(Exercise materials Opens)

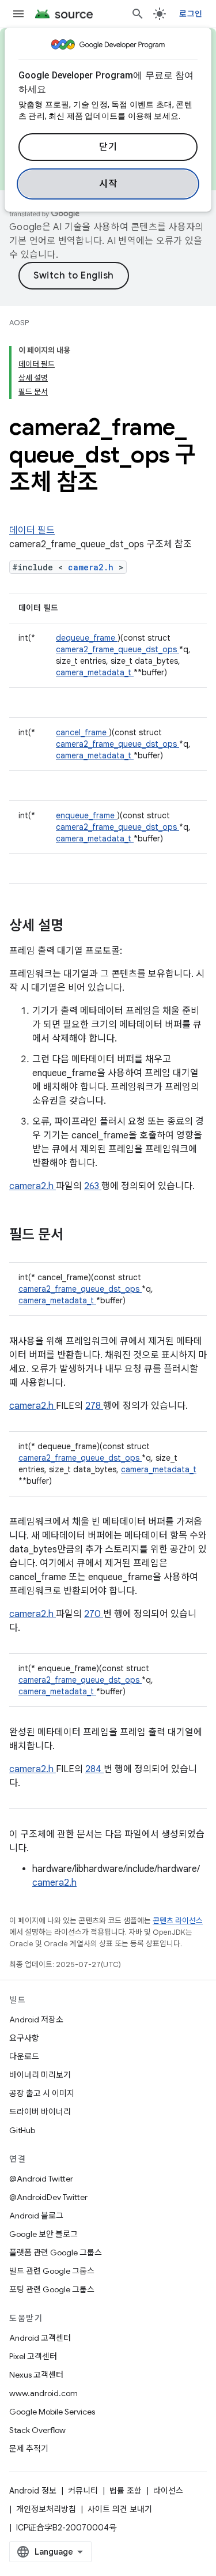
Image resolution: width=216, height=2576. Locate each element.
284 (94, 1769)
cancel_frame (82, 732)
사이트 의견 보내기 (120, 2509)
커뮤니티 (83, 2490)
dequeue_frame (87, 638)
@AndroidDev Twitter (48, 2197)
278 (94, 1406)
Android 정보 (32, 2490)
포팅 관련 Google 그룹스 (51, 2289)
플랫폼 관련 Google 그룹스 (55, 2252)
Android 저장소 (36, 2019)
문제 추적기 (28, 2448)
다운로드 (24, 2056)
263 (92, 1186)
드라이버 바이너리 (40, 2112)
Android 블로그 (36, 2215)
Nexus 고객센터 (36, 2375)
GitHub (22, 2130)
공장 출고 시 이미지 (41, 2093)
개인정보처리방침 (46, 2509)
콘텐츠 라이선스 (178, 1921)
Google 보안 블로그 (43, 2234)
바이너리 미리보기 (40, 2075)
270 (93, 1614)
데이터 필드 (32, 530)
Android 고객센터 (40, 2338)
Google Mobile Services (52, 2411)
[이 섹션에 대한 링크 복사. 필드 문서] (78, 1236)
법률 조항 (125, 2490)
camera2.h (93, 567)
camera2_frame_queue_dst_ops (117, 649)
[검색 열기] (138, 14)
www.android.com (43, 2393)
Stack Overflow (37, 2430)
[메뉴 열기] (18, 14)
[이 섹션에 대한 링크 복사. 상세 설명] (78, 927)
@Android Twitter (41, 2178)
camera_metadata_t (95, 672)
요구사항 (24, 2038)
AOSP (19, 323)
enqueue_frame (86, 815)
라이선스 (168, 2490)
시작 (108, 184)
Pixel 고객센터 (33, 2356)
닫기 (108, 147)
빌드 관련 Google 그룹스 (51, 2271)
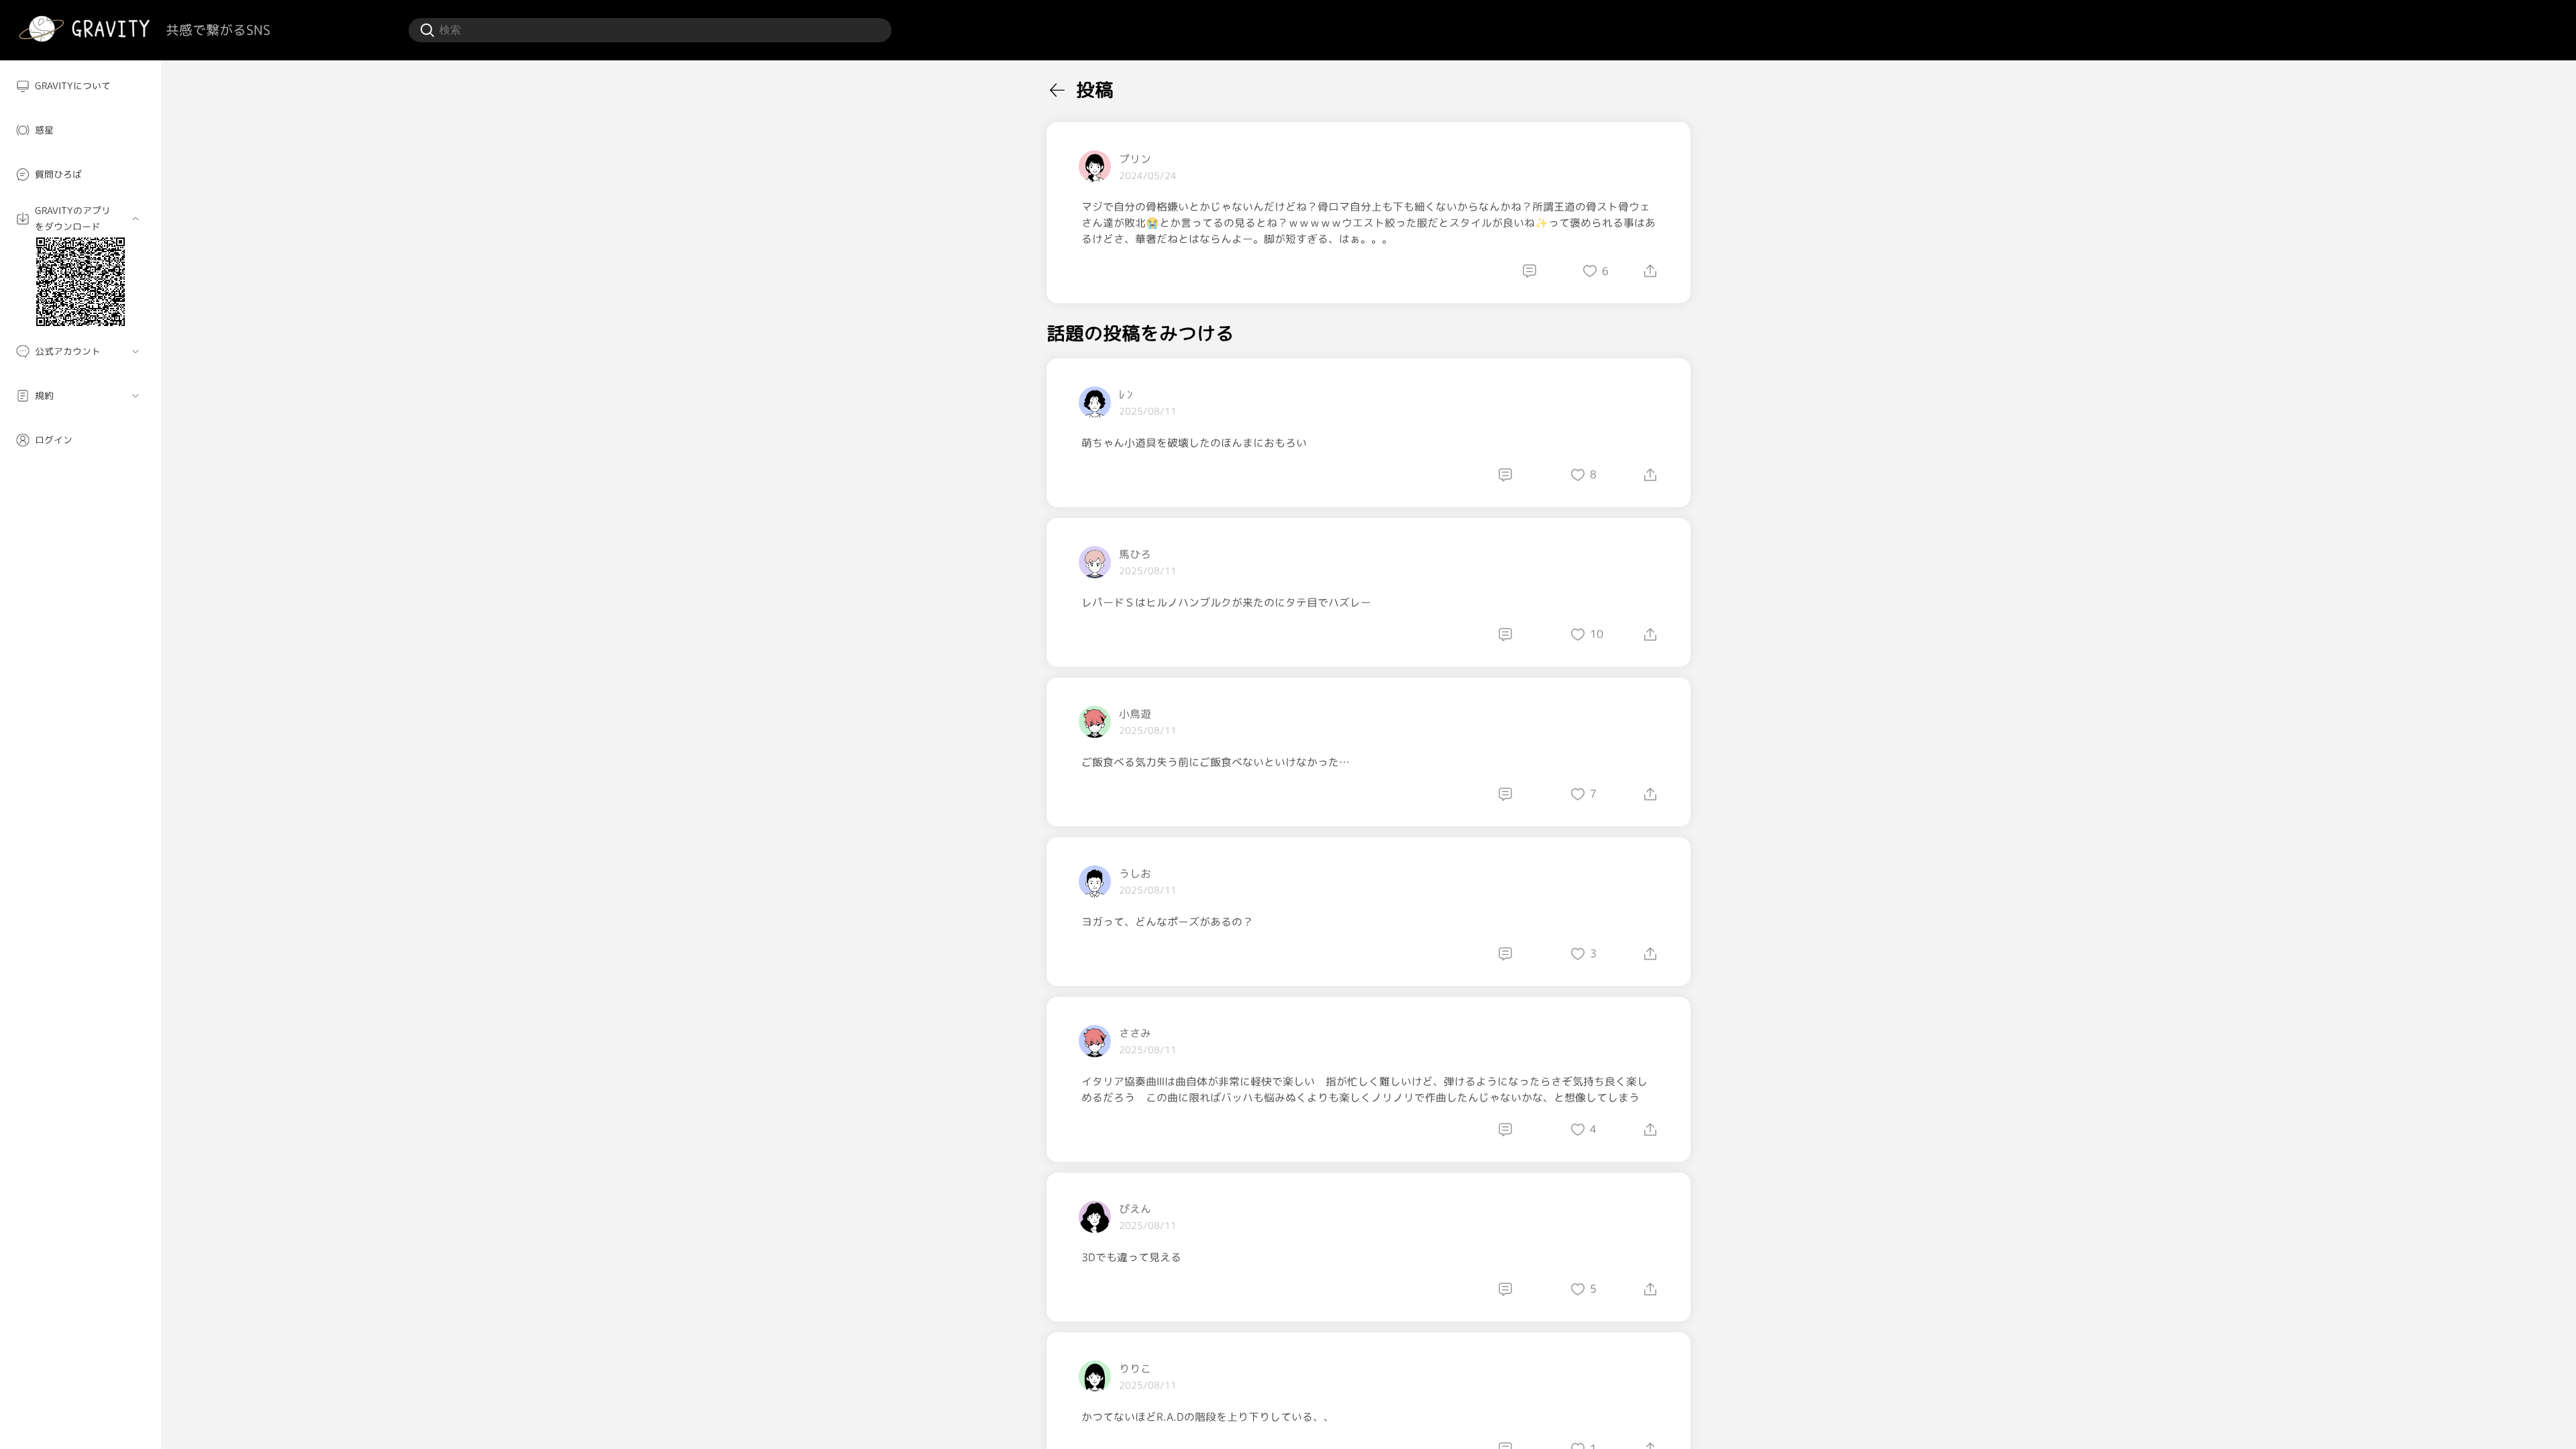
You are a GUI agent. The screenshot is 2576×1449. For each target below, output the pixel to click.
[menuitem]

(Exercise materials Closes)

### Task goal
All of the data above should be printed again exactly, though none of the pictures belong in the copy.

### Exercise output
Image resolution: width=216, height=2576. Locate each element.
284 (94, 1769)
cancel_frame (82, 732)
사이트 의견 보내기 (120, 2509)
커뮤니티 (83, 2490)
dequeue_frame (87, 638)
@AndroidDev Twitter (48, 2197)
278 (94, 1406)
Android 정보 (32, 2490)
포팅 관련 Google 그룹스 (51, 2289)
플랫폼 관련 Google 그룹스 (55, 2252)
Android 저장소 (36, 2019)
문제 추적기 (28, 2448)
다운로드 (24, 2056)
263 (92, 1186)
드라이버 바이너리 (40, 2112)
Android 블로그 (36, 2215)
Nexus 고객센터 (36, 2375)
GitHub (22, 2130)
공장 출고 시 이미지 (41, 2093)
개인정보처리방침 (46, 2509)
콘텐츠 라이선스 (178, 1921)
Google 보안 블로그 (43, 2234)
바이너리 미리보기 (40, 2075)
270 (93, 1614)
데이터 필드 (32, 530)
Android 고객센터 (40, 2338)
Google Mobile Services (52, 2411)
[이 섹션에 대한 링크 복사. 필드 문서] (78, 1236)
법률 조항 (125, 2490)
camera2.h (93, 567)
camera2_frame_queue_dst_ops (117, 649)
[검색 열기] (138, 14)
www.android.com (43, 2393)
Stack Overflow (37, 2430)
[메뉴 열기] (18, 14)
[이 섹션에 대한 링크 복사. 상세 설명] (78, 927)
@Android Twitter (41, 2178)
camera_metadata_t (95, 672)
요구사항 (24, 2038)
AOSP (19, 323)
enqueue_frame (86, 815)
라이선스 (168, 2490)
시작 (108, 184)
Pixel 고객센터 (33, 2356)
닫기 (108, 147)
빌드 관련 Google 그룹스 (51, 2271)
You are a GUI agent. The screenshot is 2576×1449. For each target below, output the pixel to click.
[menuitem]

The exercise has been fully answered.